Description of the task:
Would you find each line in the entries below with the string "chevron" and copy it?

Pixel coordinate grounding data
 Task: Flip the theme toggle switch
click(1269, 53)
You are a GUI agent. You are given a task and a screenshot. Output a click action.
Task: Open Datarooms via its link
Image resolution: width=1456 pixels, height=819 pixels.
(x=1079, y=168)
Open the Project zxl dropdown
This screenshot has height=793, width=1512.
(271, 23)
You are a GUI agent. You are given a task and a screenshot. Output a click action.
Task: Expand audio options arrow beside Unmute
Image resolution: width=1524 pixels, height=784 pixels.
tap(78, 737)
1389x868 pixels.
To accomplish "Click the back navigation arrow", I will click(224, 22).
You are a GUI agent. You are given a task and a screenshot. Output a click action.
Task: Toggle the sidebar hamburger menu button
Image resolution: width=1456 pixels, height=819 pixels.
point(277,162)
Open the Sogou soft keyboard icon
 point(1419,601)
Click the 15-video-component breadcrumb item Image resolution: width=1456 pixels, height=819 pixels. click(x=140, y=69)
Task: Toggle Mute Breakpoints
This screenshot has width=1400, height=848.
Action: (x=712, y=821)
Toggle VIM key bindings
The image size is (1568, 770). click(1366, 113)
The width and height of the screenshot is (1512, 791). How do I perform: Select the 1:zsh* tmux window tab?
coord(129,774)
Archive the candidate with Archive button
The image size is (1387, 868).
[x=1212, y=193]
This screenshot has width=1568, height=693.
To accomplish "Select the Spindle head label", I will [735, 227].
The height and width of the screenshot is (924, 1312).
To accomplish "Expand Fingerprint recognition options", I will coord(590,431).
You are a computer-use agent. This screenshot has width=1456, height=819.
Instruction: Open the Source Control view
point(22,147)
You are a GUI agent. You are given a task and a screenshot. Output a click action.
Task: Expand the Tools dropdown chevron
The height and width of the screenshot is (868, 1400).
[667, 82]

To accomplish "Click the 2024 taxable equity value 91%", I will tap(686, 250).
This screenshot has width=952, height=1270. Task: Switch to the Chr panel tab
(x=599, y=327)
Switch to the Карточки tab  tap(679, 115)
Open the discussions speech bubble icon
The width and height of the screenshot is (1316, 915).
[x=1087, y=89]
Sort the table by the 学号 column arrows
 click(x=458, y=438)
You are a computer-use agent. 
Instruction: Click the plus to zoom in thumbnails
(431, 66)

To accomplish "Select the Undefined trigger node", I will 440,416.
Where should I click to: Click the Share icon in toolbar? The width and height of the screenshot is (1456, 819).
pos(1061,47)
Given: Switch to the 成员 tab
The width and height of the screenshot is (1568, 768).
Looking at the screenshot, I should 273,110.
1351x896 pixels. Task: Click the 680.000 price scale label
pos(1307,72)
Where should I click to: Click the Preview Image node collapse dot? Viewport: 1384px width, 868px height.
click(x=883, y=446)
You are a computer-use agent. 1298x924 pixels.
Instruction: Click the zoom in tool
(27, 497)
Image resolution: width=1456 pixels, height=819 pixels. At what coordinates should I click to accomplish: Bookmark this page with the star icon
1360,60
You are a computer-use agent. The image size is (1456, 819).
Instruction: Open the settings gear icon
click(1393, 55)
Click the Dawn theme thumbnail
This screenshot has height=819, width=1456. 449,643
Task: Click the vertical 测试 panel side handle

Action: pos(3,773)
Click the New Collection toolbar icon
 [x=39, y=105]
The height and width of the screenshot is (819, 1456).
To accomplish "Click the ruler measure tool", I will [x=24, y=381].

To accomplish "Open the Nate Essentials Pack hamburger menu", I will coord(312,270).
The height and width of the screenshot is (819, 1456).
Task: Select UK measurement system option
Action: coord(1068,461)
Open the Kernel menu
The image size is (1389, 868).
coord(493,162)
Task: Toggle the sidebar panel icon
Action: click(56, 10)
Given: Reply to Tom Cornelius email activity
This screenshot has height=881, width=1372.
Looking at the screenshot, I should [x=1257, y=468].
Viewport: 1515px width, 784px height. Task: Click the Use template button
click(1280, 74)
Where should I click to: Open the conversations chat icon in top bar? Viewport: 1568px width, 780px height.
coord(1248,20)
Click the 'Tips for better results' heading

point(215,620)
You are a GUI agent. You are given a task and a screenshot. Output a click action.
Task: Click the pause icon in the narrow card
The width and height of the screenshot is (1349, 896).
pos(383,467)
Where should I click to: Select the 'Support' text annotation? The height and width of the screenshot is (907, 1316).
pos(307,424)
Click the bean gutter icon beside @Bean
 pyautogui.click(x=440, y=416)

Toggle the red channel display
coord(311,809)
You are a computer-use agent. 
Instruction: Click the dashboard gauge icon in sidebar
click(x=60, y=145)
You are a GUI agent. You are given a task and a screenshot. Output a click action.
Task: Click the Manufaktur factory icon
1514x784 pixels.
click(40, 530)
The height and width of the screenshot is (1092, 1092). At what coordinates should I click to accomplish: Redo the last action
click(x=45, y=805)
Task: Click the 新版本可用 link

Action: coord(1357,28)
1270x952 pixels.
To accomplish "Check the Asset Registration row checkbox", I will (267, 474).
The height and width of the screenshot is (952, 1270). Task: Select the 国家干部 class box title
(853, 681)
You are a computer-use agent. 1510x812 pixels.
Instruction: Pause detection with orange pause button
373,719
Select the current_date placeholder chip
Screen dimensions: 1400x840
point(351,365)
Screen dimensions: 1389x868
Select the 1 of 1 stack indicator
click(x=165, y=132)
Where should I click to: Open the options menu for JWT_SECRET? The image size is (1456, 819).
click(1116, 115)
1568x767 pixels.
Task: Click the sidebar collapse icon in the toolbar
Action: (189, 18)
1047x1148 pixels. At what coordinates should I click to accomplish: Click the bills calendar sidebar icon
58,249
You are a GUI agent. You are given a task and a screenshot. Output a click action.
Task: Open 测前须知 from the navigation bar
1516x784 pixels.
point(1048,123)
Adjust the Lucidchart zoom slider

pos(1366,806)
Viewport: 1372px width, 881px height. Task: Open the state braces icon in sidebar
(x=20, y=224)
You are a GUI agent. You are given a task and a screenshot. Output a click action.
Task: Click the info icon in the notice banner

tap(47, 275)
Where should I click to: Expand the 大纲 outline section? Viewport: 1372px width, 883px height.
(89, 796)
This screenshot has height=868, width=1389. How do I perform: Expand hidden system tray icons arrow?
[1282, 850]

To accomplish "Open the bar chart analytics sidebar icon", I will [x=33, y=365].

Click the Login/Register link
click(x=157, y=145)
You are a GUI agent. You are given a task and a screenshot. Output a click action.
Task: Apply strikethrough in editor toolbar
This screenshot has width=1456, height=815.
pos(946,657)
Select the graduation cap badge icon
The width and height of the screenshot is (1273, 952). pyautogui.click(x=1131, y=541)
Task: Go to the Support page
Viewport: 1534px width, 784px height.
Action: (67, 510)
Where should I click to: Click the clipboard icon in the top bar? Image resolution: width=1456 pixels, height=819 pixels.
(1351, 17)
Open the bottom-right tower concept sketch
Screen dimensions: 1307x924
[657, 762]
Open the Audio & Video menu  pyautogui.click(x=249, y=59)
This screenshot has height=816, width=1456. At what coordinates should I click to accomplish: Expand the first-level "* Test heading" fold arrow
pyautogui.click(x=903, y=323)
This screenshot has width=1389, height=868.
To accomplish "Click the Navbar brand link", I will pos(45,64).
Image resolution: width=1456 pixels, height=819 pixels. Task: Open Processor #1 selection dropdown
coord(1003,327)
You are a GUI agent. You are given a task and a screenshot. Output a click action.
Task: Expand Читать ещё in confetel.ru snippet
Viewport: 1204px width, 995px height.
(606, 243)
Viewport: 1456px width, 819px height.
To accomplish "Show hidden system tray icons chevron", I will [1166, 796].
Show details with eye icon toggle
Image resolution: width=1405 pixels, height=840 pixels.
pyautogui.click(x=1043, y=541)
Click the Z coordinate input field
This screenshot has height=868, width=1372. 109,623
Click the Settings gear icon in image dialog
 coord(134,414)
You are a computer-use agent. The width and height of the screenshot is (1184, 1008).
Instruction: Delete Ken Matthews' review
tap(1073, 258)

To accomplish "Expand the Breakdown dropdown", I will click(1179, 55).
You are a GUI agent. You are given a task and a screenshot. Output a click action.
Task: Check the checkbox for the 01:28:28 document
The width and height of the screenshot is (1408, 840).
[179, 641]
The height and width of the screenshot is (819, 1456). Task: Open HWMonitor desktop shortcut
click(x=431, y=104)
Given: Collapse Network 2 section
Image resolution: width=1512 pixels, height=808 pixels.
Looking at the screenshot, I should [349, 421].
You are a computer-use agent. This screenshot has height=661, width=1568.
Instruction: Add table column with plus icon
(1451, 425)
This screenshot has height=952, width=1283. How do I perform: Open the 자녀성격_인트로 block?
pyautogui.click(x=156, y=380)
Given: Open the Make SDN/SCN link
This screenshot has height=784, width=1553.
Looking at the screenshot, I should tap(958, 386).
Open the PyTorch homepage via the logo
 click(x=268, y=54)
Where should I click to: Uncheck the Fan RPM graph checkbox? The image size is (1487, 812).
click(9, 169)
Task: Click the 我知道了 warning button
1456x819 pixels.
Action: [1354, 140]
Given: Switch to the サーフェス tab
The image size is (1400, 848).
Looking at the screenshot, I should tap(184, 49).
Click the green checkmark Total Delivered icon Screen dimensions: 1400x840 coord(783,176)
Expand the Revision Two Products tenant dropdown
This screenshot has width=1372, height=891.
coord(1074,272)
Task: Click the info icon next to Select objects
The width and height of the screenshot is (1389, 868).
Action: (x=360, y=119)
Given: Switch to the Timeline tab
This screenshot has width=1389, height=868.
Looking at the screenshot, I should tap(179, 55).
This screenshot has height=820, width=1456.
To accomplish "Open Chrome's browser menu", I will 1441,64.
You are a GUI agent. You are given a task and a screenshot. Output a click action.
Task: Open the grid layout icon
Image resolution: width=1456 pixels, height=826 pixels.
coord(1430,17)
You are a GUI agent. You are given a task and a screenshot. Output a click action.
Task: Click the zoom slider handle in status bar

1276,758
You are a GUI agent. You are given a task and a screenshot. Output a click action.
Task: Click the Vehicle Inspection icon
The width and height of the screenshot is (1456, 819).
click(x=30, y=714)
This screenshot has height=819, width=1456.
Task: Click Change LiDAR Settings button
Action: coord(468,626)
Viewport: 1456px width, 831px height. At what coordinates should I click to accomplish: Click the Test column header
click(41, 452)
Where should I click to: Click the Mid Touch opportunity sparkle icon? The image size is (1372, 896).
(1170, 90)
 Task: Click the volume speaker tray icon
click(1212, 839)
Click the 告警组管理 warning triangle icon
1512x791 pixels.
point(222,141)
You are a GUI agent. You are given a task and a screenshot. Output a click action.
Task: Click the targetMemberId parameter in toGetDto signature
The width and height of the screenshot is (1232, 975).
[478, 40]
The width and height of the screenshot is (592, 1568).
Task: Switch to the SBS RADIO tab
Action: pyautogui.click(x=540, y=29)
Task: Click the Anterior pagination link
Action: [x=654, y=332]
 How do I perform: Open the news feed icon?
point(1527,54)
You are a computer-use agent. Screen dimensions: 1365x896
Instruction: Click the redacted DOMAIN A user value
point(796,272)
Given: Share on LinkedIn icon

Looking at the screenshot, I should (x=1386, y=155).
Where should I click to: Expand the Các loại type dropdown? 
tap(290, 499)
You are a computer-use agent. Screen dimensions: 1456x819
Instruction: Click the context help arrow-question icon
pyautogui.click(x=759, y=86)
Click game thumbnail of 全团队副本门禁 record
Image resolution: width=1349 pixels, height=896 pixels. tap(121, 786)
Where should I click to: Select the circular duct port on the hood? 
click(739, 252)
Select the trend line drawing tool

Solution to this exercise:
Task: Expand the Tools dropdown chevron
To accomplish "Show hidden system tray icons chevron", I will [1166, 796].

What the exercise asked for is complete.